There are other sins that deserve our attention, several examples of which come to mind. Christian men, do you see any of these in yourself?
- Cowardice. Are you too much of a coward to talk to the person who upset you and so you just talk about them with others, seeking to convince yourself of your superiority to this person and rally others to your cause?
- Chauvinism. Do you demean the women in your life by interrupting them more than you interrupt men, criticizing women for being angry while excusing men for their anger, excluding women from certain activities or possibilities simply because of their gender?
- Hubris. When exposed for a gap in your thinking, are you unwilling to say “thanks for helping me see things in a new or clearer way,” preferring instead to feign knowledge, either acting like you knew the whole time, or fighting off outside points of view because they threaten your belief in your self-sufficiency and the goodness of your current perspective?
- Indifference. Are you thoughtless about your wastefulness and unwilling to learn more about how your buying habits affect the earth because you are not willing to make the necessary changes to your lifestyle that may not be optional but crucial for our survival and which often most harm the most vulnerable in our world?
- Prejudice. Are you prejudiced toward other races and nationalities or do you benefit, if you are white, simply from being white, but scared to really examine yourself to root out such prejudices, because you believe yourself to a be nice guy and the possibility of your complicit racism does not mesh well with your current self-perception?
- Anxiety-ridden bullying. Do you bully people because you think you are invincible and that it is a sign of strength to push people around, behavior which might actually be masking some deeper anxieties within you?
- Jealousy. Are you terrified that other people’s successes indicate that you might be a failure, and so you resent others when they succeed at something, coming even to wish for their downfall so that you can feel better about yourself?
- Control. Do you get angry when you cannot successfully control and manipulate others and so react strongly—either with loud exclamations or silent brooding—when you feel you are losing such control?
- Neediness. Despite your image of rugged manliness, are you actually quite needy in a way that turns a healthy instinct—your desire for companionship and connection—into an anxious and oppressive one, where you lash out at others in overt and subtle ways when you feel ignored by them?
- Armchair criticism. Are you bothered by the problems you see around you but unwilling to actually do anything constructive to be a part of the solution, preferring self-righteous critique of the problem or of the “flawed” ways others are actively trying to be a part of the solution?

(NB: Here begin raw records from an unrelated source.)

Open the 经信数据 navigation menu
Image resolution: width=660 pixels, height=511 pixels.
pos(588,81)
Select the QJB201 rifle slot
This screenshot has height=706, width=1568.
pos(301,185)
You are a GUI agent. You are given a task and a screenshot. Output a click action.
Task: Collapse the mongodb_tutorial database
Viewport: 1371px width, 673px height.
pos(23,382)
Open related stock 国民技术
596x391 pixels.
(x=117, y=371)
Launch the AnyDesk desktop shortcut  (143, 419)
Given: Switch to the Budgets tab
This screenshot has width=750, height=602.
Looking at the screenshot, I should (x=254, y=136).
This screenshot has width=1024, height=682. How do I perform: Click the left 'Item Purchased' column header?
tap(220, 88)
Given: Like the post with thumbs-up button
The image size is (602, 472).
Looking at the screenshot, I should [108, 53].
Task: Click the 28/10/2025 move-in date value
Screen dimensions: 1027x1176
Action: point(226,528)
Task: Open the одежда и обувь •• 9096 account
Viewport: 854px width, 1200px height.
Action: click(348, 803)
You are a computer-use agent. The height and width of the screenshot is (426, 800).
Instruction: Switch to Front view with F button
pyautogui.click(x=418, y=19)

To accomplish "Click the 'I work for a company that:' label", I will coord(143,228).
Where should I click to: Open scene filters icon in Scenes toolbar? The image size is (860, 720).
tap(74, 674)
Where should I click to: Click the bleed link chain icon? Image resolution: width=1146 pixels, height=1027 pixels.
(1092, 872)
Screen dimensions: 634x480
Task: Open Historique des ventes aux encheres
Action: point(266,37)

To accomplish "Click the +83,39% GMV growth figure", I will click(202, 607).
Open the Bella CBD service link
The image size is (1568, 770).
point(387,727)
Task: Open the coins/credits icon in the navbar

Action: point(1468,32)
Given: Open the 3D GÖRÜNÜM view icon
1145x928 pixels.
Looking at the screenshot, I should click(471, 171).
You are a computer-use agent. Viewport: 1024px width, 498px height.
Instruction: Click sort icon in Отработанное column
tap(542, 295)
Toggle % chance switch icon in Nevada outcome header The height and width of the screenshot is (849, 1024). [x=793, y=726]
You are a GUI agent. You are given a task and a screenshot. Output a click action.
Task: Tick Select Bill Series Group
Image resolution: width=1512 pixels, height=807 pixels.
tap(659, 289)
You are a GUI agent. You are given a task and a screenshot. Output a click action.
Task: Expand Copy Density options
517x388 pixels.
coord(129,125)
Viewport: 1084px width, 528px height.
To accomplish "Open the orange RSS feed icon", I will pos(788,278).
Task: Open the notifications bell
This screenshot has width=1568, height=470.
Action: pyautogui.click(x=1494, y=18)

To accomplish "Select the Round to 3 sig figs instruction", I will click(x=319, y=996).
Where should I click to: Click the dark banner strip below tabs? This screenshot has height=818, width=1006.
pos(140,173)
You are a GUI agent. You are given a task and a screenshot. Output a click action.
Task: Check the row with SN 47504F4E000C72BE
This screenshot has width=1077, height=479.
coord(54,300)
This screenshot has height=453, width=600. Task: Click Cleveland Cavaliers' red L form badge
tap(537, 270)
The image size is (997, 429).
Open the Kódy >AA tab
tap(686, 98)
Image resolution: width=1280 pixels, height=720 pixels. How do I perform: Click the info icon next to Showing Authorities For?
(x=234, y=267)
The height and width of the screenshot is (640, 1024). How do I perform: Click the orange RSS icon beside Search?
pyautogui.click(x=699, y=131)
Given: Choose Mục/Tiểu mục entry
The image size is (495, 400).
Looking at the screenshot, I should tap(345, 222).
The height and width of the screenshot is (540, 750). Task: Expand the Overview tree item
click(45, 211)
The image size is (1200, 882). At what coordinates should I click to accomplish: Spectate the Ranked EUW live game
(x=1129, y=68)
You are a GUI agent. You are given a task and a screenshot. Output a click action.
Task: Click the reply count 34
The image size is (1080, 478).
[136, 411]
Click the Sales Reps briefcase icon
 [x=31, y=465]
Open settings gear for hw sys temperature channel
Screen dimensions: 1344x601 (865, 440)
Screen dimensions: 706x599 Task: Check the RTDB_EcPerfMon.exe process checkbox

We risk shame and humiliation in exposing our secret vices, yes. We risk viciousness and mistreatment of others in pretending they do not exist.
Christian men, there are many more subtle and insidious forces at work within us, beyond our sexual urges, that harm us and the people with whom our lives intersect. Forces that keep all of us from flourishing, from wholeness, from freedom. Let’s muster the courage to name those, too, since our flaws do not just hurt us or our relationship with God. They also hurt other people.